From the Farnam Street Blog, I saw this post and discussion of heuristics.

In summary, Farnam Street concludes with, “while rational thinking works well for risks, you need a combination of rational and heuristic thinking to make decisions under uncertainty.”

I have moved increasingly towards a focus on price. Mechanical/Technical traders rely upon price interpretation and fundamental investors rely upon price (of valuation). Both employ a consistent basic set of rules in a variety of speculative and investment scenarios over and over, and the best of them avoid anything extraneous to their respective processes.
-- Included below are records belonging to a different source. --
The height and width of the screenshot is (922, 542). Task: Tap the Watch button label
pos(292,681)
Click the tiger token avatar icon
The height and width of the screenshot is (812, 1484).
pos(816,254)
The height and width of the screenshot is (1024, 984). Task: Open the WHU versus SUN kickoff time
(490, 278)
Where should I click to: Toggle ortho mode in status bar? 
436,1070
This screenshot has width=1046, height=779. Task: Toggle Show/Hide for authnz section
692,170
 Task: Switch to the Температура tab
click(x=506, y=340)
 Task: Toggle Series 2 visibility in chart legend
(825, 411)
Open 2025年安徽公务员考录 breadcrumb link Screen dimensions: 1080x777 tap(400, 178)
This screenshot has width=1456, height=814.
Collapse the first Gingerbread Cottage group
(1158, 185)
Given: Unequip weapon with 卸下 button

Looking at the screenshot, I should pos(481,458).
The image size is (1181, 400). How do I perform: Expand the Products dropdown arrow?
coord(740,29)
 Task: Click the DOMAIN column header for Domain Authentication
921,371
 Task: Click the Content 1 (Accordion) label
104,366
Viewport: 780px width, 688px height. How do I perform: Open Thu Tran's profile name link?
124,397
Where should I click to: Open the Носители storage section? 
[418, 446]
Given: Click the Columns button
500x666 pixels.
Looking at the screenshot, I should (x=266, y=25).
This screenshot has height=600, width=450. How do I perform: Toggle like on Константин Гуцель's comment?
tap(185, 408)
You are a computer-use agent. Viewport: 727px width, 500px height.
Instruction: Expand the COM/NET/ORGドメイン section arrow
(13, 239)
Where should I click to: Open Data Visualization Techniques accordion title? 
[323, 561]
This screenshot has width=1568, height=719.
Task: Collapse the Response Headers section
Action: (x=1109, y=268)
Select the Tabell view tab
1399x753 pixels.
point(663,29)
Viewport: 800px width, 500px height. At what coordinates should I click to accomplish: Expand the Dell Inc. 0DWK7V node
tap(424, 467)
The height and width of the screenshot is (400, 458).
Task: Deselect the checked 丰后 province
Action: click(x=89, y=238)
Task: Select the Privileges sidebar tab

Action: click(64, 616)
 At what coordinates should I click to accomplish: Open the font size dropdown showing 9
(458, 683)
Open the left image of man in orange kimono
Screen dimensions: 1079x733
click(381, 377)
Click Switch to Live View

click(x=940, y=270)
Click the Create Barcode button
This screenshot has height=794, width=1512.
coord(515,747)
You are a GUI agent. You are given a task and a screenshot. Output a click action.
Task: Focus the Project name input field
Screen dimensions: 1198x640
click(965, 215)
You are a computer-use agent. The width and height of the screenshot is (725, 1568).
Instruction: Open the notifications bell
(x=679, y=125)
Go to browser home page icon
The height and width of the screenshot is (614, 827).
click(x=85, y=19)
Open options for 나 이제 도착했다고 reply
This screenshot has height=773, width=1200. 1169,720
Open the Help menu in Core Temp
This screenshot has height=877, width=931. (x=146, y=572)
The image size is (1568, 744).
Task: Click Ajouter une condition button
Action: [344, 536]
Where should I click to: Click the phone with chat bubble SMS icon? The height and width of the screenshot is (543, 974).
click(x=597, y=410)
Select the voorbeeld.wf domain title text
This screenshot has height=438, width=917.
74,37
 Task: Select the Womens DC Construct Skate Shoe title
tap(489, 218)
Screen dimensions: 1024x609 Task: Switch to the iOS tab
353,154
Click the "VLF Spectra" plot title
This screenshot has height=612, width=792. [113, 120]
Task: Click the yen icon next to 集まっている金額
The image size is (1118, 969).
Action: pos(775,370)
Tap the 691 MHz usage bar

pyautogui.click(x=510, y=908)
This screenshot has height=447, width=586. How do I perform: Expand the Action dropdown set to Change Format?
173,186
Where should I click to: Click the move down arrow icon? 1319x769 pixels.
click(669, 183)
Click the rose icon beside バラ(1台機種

The founder of Aquamarine Investment, a value investor, assiduously avoids the “noise” of the crowd opinion and emotion, and takes shelter within a private library, focusing on company filings and records, and issues trade orders after market hours have closed. The founder of Winton Funds, a mechanical trading firm, focuses on price, avoiding the “noise” of interpretation and opinions about the merits of any particular investment’s prospects. Both manage the uncertainty of risk in their own ways, and do not trade/invest/move without the “approval” of their respective approaches to investment. Both styles, as epitomized, have reduced their approaches, cutting and cutting away information that is not helpful for their approaches.

For me, I started as a fundamental/”story” investor, but have migrated through macro and arrived at price, with an increasing focus on self-knowledge and risk management. Less and less of what was and more and more of the few select points of data for me.

Can you do the same?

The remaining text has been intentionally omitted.